**Information supplied**

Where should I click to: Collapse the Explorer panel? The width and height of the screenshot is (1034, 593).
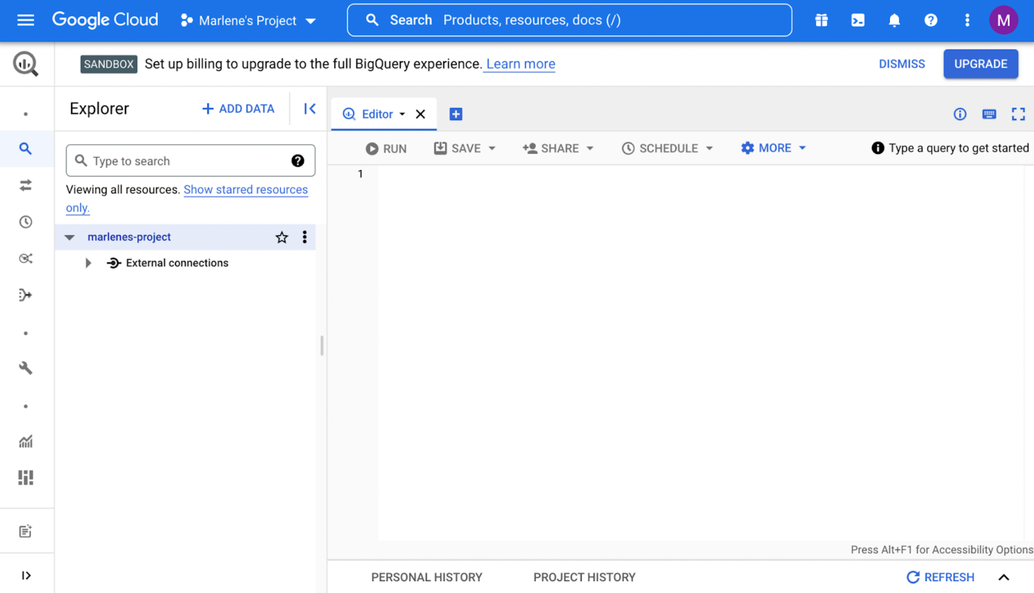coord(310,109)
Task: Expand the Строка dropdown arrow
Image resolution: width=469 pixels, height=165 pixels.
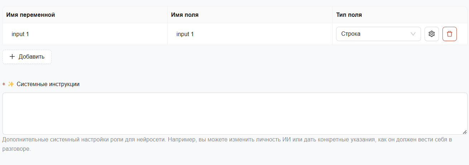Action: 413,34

**Problem**
Rewrite the records above with "Explorer panel" changed to "Explorer sidebar" and every other word kept as it stands. Omit the pictures from your answer.

**Answer for this exercise**
Where should I click to: Collapse the Explorer sidebar? The width and height of the screenshot is (1034, 593).
coord(310,109)
Task: Expand the Строка dropdown arrow
Image resolution: width=469 pixels, height=165 pixels.
Action: 413,34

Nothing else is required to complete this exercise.